Hay que reconocer que en esta historia no sólo los Gómez se equivocaron, los chicos también, por no hacerles caso a sus papás, por no vencer la tentación de comer todo lo que estaba a su alcance. Pero, volvamos a los Gómez:

Como decíamos antes, las cuevas ya no daban abasto, los dientes y muelas cariadas salían por todos los costados y allí, justo allí, cuando creían haber logrado su cometido superando a los Pérez, empezaron los problemas.

Como los dientes que habían recolectado eran dientes enfermitos, empezaron a despedir un olor horrible. Ya no se aguantaba. Las moscas empezaron a dar vueltas alrededor de la pila de dientes y realmente no se sabía qué había más, si moscas o dientitos.

Las cuevas se habían convertido en lugares donde no se podía vivir, las moscas, el olor, el poco espacio. Las cosas no habían sucedido como las habían planeado. Generalmente, esto sucede cuando lo que se planea hacer no es algo bueno y el motor de ese plan son la envidia y los celos.

Los Gómez no sabían qué hacer realmente, su colección de dientes daba asco, en realidad ya no les importaba si superaba a la de los Pérez o no, sólo querían deshacerse de ella y vivir en sus cuevas con espacio y sin olor, como antes.

–¿Y ahora qué hacemos? ¿Cómo podemos sacarnos de encima todos estos dientes sucios y malolientes? –preguntó Gómez.

–Ojalá alguien nos los robara –contestó Atorrantón.

–Algo hay que hacer, yo abandono esta competencia, ya no me interesa ganarles a los Pérez. Allá ellos con sus dientes, cartas y toda esa historia –dijo muy serio Gómez–. Además, los chicos del pueblo ya no sonríen por mi culpa, para no mostrar los agujeros que les quedaron en la boca.

–Hay que reconocer que los Pérez sí saben hacer las cosas, sin robar nada ni dañar a nadie –comentó Atorrantón.

–A mí esto me olió mal de entrada –decía Roña.
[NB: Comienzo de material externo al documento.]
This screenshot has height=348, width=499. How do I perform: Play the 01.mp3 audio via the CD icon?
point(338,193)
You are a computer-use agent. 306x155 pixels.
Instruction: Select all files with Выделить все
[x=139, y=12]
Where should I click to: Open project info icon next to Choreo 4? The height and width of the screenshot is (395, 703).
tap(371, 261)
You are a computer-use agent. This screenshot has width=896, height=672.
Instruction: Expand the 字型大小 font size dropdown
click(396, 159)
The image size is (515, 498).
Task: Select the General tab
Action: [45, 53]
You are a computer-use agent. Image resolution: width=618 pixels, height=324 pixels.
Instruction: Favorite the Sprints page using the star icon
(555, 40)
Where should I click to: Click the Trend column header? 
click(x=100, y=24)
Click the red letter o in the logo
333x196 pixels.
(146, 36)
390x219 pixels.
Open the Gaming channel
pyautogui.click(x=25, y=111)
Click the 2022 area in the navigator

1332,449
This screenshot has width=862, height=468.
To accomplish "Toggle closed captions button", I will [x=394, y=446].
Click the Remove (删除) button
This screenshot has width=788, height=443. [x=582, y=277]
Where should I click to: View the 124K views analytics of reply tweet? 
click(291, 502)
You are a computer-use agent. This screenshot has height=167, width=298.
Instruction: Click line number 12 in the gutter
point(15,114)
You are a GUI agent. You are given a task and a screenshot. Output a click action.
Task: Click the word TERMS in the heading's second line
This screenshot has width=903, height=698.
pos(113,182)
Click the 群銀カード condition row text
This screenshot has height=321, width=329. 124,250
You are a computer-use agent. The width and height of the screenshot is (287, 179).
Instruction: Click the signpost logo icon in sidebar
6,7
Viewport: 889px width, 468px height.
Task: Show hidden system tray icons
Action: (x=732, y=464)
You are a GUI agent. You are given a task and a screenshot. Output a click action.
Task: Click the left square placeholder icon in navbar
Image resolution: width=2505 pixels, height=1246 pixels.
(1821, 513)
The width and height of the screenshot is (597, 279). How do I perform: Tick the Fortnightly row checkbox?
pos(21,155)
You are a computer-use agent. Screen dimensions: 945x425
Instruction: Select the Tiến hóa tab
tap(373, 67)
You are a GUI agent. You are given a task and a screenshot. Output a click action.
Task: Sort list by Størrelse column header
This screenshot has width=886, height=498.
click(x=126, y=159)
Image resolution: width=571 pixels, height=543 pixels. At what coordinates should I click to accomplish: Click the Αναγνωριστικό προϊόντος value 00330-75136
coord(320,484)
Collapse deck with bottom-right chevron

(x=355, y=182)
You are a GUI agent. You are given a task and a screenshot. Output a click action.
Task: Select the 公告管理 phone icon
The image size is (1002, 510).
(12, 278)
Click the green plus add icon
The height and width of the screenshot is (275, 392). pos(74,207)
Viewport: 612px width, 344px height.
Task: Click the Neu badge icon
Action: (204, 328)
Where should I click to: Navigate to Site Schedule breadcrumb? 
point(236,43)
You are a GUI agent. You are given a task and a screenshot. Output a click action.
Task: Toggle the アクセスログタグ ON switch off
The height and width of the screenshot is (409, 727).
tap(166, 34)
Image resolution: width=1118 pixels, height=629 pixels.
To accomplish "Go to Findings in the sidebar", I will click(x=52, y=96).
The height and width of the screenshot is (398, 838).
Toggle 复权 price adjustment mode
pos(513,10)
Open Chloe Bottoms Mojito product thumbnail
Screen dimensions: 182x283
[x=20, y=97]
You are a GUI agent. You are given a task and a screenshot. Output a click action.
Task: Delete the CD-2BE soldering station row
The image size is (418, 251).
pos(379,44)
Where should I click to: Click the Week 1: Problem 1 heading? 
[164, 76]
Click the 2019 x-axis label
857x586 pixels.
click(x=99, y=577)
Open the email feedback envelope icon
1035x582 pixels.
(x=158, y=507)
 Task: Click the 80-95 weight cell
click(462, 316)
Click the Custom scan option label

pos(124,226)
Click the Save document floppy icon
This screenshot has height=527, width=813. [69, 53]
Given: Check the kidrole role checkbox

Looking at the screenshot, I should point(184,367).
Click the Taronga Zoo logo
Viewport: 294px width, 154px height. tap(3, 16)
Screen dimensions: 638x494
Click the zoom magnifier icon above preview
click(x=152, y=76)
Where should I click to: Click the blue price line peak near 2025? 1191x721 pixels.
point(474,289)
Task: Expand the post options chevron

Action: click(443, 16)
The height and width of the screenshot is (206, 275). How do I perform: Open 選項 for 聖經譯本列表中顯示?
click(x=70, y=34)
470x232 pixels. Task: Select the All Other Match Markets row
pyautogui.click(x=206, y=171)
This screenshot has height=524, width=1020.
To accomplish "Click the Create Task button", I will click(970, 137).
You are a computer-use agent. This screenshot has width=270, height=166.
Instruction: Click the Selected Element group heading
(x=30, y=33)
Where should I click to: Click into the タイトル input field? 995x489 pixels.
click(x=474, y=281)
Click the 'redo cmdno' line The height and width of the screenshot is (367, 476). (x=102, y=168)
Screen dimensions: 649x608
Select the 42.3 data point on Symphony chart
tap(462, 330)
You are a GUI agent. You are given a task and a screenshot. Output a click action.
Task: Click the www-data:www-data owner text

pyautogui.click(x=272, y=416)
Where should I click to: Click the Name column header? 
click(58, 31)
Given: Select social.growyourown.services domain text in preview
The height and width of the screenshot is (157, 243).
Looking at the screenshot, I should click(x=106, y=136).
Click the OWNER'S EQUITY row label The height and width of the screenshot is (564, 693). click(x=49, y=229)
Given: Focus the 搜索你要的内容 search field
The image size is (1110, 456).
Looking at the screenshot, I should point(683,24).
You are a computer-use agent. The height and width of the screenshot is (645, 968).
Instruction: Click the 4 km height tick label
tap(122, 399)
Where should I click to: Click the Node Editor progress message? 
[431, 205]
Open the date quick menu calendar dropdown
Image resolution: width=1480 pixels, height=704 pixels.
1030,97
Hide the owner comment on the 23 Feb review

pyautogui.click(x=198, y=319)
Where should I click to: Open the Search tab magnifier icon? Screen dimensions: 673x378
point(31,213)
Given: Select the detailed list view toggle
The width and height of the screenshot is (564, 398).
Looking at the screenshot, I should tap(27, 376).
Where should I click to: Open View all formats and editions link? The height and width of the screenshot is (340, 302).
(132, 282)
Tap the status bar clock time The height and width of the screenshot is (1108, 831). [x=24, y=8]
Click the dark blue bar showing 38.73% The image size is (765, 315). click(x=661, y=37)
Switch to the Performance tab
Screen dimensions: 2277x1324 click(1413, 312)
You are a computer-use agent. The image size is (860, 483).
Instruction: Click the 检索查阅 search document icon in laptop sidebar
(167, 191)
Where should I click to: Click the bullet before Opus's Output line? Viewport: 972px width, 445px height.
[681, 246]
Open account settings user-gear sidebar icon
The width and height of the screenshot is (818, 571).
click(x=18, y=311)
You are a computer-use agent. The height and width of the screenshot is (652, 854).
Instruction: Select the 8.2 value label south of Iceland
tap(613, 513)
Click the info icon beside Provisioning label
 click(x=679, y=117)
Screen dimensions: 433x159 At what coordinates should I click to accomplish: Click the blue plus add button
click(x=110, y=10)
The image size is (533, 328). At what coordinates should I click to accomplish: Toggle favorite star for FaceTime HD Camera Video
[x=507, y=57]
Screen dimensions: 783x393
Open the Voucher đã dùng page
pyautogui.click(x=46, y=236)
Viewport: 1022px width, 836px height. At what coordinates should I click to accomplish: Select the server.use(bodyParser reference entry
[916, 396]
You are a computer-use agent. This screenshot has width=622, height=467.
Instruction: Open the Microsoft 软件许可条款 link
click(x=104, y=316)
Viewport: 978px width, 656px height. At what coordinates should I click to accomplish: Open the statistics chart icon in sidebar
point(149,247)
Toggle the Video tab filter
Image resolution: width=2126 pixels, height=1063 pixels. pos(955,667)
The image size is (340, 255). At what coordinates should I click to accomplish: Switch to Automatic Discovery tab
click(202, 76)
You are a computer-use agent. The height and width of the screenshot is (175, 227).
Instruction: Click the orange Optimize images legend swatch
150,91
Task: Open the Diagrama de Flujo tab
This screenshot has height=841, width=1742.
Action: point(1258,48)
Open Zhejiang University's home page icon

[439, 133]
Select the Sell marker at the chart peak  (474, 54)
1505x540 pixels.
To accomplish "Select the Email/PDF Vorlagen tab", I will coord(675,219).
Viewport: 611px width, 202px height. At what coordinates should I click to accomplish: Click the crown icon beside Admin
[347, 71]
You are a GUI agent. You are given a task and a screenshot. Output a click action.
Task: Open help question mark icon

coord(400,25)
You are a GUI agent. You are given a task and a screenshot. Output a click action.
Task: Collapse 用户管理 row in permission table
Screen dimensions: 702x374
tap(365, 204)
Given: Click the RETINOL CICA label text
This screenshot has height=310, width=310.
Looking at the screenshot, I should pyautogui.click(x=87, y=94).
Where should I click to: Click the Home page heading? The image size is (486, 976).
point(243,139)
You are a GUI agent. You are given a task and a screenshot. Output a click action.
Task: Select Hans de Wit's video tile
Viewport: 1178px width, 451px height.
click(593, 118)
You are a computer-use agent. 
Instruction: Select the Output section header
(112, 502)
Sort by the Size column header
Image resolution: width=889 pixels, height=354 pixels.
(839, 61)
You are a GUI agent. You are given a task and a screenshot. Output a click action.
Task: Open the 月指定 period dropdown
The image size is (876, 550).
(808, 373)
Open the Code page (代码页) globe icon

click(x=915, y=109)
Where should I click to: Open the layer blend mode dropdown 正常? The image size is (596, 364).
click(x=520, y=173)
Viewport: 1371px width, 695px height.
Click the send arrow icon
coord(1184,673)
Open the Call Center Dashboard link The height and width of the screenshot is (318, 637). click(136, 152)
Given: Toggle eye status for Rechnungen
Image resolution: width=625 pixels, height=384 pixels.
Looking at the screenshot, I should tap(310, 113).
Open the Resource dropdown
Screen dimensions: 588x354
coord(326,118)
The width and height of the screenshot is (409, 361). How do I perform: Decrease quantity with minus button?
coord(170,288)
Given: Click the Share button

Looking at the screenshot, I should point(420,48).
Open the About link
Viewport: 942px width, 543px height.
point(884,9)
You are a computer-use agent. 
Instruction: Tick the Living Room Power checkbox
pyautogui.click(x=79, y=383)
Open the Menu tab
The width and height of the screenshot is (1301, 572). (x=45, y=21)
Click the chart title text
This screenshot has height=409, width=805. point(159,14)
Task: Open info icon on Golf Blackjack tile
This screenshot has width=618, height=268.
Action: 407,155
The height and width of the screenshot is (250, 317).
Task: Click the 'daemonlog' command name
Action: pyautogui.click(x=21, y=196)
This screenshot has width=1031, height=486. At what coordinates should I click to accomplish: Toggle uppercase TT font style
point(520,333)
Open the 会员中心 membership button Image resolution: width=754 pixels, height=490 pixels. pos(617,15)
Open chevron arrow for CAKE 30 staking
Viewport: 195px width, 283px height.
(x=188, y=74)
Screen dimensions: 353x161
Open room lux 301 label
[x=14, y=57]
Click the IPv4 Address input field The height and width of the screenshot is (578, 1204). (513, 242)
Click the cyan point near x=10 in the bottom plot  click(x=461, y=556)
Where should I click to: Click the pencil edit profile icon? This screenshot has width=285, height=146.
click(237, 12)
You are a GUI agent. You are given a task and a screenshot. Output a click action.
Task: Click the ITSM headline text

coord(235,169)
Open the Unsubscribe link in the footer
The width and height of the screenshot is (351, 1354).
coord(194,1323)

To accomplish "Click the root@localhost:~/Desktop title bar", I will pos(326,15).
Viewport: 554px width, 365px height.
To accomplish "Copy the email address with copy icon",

Toda la familia estaba arrepentida, pero el más arrepentido era Gómez, porque realmente se dio cuenta de que por envidioso, hizo daño a los niños del pueblo, a su familia y a sí mismo. Evidentemente no era bueno sentir envidia y no estaba para nada contento con lo que había hecho.

–Bueno familia, hay que reconocer que perdimos, no importa el resultado de esta competencia, perdimos desde el principio, por hacer las cosas mal –dijo Gómez con la cabecita muy baja.

En eso entró Benjamín Gómez, el hijito menor de Gómez: gritaba y corría muy entusiasmado.

–¡Escuchen todos! ¡Se me cayó el primer diente!

Se miraron unos a otros sin saber qué hacer o decir.

Entonces Gómez pensó que era hora de empezar a hacer las cosas bien. Tomó a su hijo de las manitos y le dijo: esta noche poné el diente bajo tu almohada para que venga el ratón Pérez, vas a ver que por la mañana, encontrarás una linda sorpresa.

–¿Longaniza calabresa? No, gracias, no quiero –dijo la abuela.